Am Hindukusch gibt es nichts, was für die deutsche Bevölkerung von
Bedeutung wäre: weder Rohstoffe, noch Handelspartner noch Urlaubsgebiete. (Das wäre freilich noch kein Grund, dort Krieg zu führen.)
Am Hindukusch ist die Bundeswehr nur, weil Deutschland meint, militärische Bedeutung erlangen und dafür den Abenteuern der USA
nachlaufen zu müssen.
Die behaupten immer noch, dort einen Krieg gegen den Terror zu führen. Dabei
sind die Ausbildungslager von Al Qaeda, die die Taliban zugelassen hatten, längst zerstört und verlassen; Al Qaeda operiert heute vor allem
von Pakistan aus.

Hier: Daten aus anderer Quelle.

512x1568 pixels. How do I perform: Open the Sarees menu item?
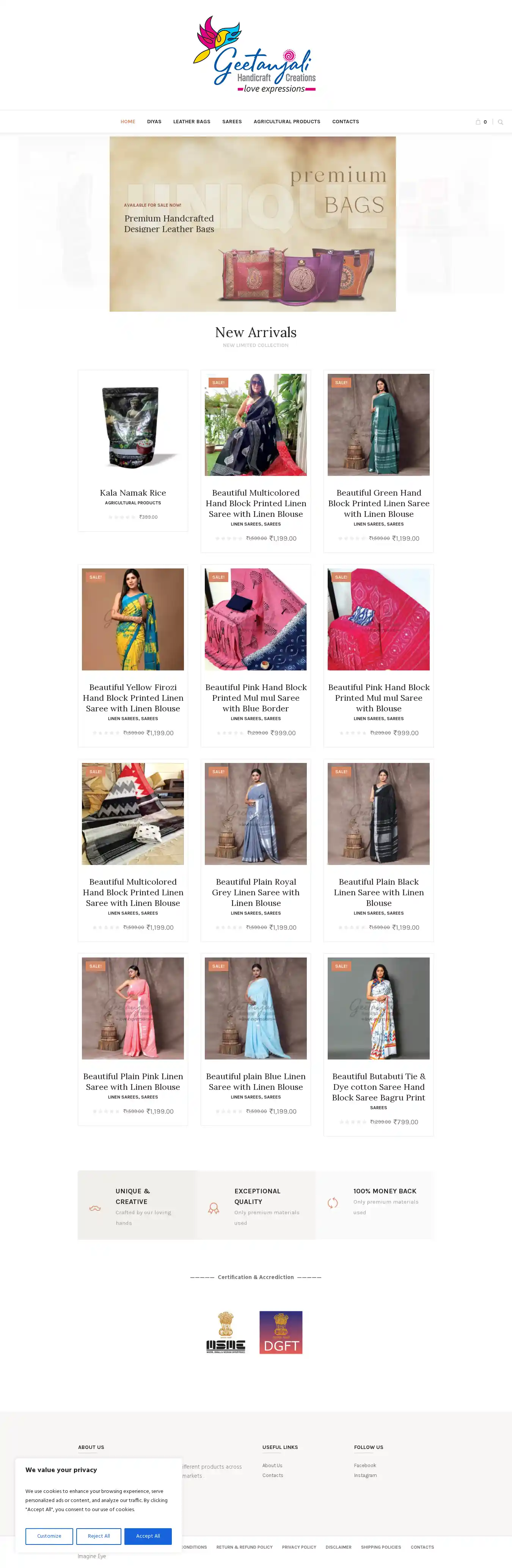point(232,122)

Dort wird die Gruppe von den Amerikanern kaum behelligt; deren Krieg in Afghanistan aber verfolgt längst andere Ziele, die nichts
mehr mit Terrorbekämpfung, sondern mit Weltmachtspielen zu tun haben.

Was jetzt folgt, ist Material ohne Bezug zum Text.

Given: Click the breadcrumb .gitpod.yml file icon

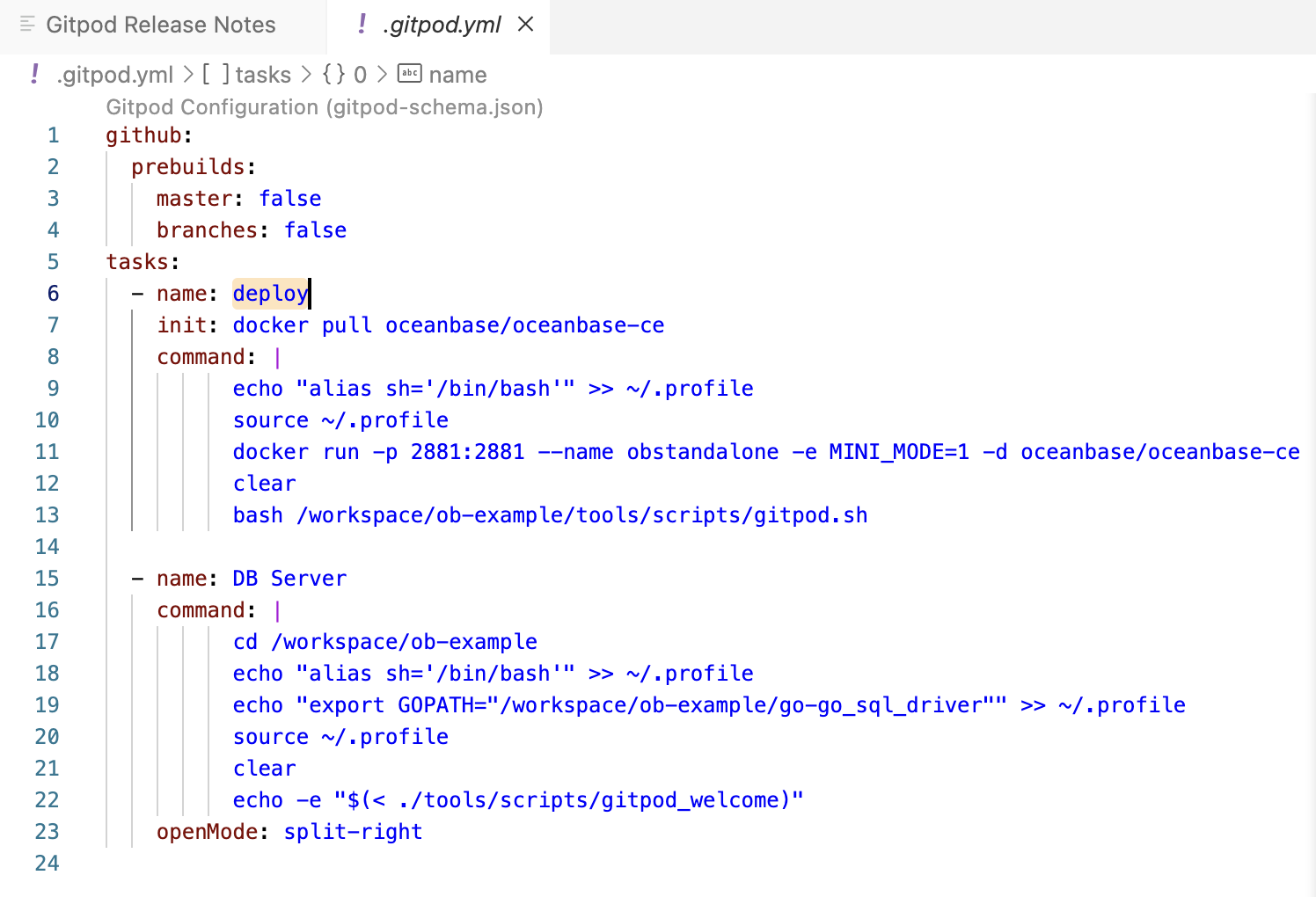Looking at the screenshot, I should tap(34, 75).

Was haben die Taliban an sich, dass um ihretwillen in den letzten acht Jahren 1300
Soldaten der Interventionstruppen ihr Leben lassen mussten, ganz zu schweigen von den Opfern der afghanischen Zivilbevölkerung, die in die
Tausende gehen? Sie hängen einer äußerst reaktionären, patriarchalischen und frauenfeindlichen Auslegung ihrer Religion und
Vorstellung von Gesellschaft an — aber das tun die Saudis nicht minder, und die erfreuen sich bester Beziehungen zum „großen
Bruder” Der Fehler, den jedoch die Taliban in den Augen der USA haben, ist, dass sie nicht ihr Vasallenstaat sein wollen. Die USA, die die Taliban
anfangs hochgerüstet haben, haben erst dann angefangen, in ihnen einen Erzfeind zu sehen, als diese sich weigerten, dem Bau der Ölpipeline
zuzustimmen, die von den zentralasiatischen Republiken zum Arabischen Meer führen sollte; die Maßnahme richtete sich gegen Russland.
Berater des interessierten Ölkonzerns Unocal war damals Hamid Karsai; für seine Willfährigkeit wurde er dann Staatspräsident,
nachdem die USA einen „Regime change” herbeigeführt hatten.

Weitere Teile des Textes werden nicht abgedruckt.